-
SK Shieldus failed to notice a cyber attack for over a week despite receiving two intrusion warnings from attackers.
-
A report from Rep. Choi Soo-jin on October 20th noted that the security firm received two warnings from an anonymous hacker group on the 10th and 13th of September.
-
Over 24 gigabytes (GB) of Gmail data belonging to a technical sales worker at SK Shieldus was hacked in the incident.

In recent developments in cyberspace, a US-based security company originating from South Korea with headquarters worldwide (including the US), fell victim to a ransomware hack conducted by hacker group Blackshrantac. SK Shieldus reportedly neglected the cyber breach for a week, even after having two intrusion warnings from Blackshrantac.
BlackShrantac further published photos of some of the stolen files, proving its access to certain sensitive files of the security company.
It initially explained that only a digital environment (honeypot) had been attacked, but it appeared that the breach included documents associated with actual work.
SK Shieldus Ransomware Breach
SK Shieldus established a honeypot, a digital environment to attract cyber attackers on September 26th, 2025. The company set up this digital system intentionally to monitor and identify hackers’ patterns.
Unfortunately, the testing process stopped when a hacker infected an employee’s personal email account with malware. Blackshrantac then used this cyber breach to send two warning emails to SK Shieldus, but the security firm neglected them. SK Shieldus denied the claims of the breach, declaring that the honeypot environment was functioning normally.
Further investigations revealed an unforeseen vulnerability in the system, which led to Blackshrantac’s successful hack.
SK Shieldus became aware of the incident on October 17th, confirming that internal documents connected to the firm had been published on the dark web. Eventually, SK Shieldus reported the cyber attack to the Korea Internet & Security Agency (KISA), one week after receiving the warnings from the attackers.
The firm later responded to criticism over the delayed report, stating that it recognized the cyber damage on the 17th and reported the leak within 24 hours, on the 18th.
How the Attack Occurred
During investigations, an SK Shieldus technical sales employee’s personal account had signed in automatically on a virtual machine (VM) linked to the honeypot.
Hackers stole 24 gigabytes (GB) of Gmail data belonging to an SK Shieldus technical sales employee during the incident.
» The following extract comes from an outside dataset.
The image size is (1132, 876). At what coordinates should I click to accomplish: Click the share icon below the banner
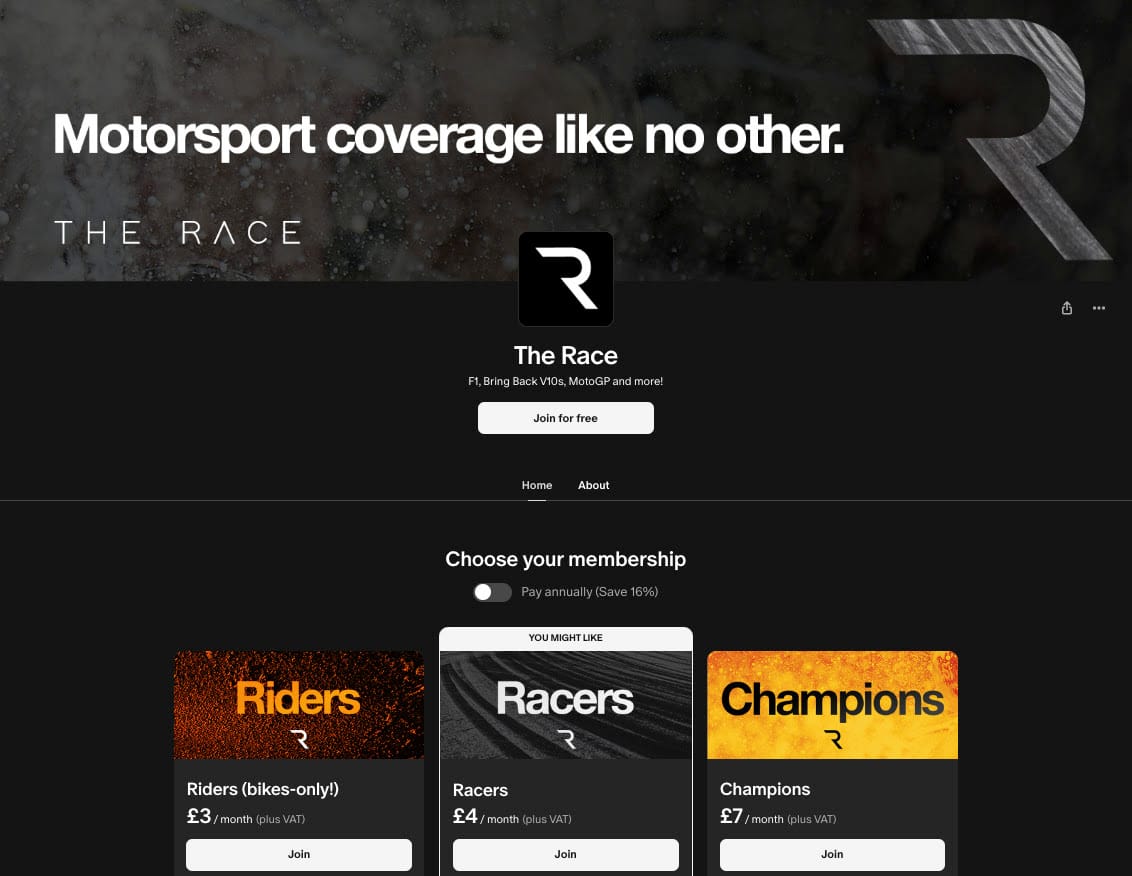(x=1066, y=308)
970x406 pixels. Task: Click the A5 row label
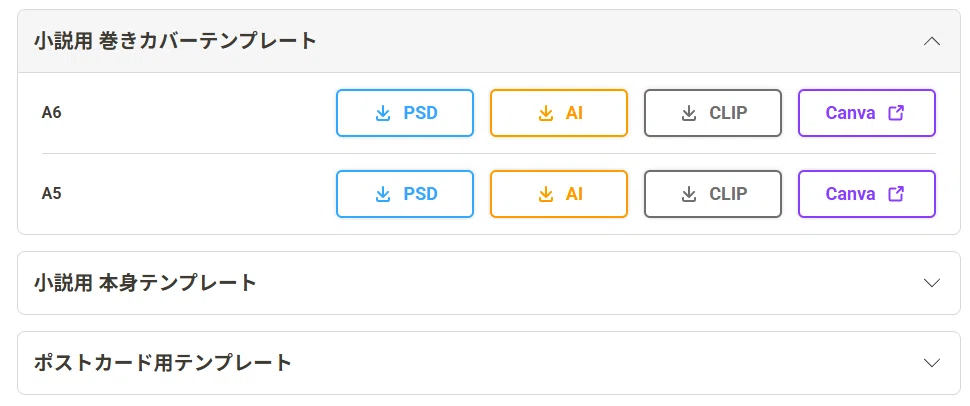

Reports say the leak included a large amount of work-related content, such as technical security information.
SK Shieldus is a technology firm that prioritizes mobile and web app security. The tech giant specializes in offering detailed security solutions via the use of Artificial Intelligence (AI) algorithms to spot and mitigate possible threats. The firm’s services include code review, vulnerability assessments, and penetration testing to aid companies in protecting their virtual assets adequately.
Some of SK Shieldus’ clients potentially affected by the leak include SK Telecom, semiconductor companies, public institutions, and financial organizations. Thus, there is a possibility of more significant damage due to the incident.
This incident with SK Shieldus has shown the increasing need for proactive cybersecurity measures going forward.
Some of the leaked data by Blackshrantac included SK Shiledus’ security technical files, system diagrams, customer details, HR and payroll information, and API authentication keys.